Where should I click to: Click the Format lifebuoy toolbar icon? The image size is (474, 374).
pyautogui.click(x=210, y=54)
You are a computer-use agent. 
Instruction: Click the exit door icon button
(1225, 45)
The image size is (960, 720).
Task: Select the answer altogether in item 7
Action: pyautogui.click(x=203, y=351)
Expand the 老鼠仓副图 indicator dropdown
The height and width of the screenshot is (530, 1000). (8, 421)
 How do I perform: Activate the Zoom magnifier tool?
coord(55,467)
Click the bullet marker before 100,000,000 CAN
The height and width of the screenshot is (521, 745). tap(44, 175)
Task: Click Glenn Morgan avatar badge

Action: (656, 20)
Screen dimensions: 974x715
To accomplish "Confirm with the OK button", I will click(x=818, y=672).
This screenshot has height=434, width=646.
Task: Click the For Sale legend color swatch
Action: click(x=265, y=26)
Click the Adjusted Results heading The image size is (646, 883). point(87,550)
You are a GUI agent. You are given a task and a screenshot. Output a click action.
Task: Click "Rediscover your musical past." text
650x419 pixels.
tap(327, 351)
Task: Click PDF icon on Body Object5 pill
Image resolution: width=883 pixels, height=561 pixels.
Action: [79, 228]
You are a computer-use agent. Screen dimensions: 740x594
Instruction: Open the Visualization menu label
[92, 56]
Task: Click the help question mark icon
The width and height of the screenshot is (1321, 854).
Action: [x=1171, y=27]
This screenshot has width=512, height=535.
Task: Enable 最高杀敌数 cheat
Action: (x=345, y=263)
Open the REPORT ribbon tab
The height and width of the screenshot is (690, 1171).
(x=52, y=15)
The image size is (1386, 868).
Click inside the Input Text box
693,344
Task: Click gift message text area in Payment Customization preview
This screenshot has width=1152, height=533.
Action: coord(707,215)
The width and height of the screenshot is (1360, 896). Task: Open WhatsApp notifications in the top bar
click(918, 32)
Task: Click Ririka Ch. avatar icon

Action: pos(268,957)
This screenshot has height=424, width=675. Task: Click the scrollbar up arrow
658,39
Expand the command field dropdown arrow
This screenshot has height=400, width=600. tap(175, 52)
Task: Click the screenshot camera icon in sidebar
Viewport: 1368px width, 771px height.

···

— What you need to do —
Across the data shown above, how many lines carry the string "computer"? Reply with the figure by itself.

— Response area —
2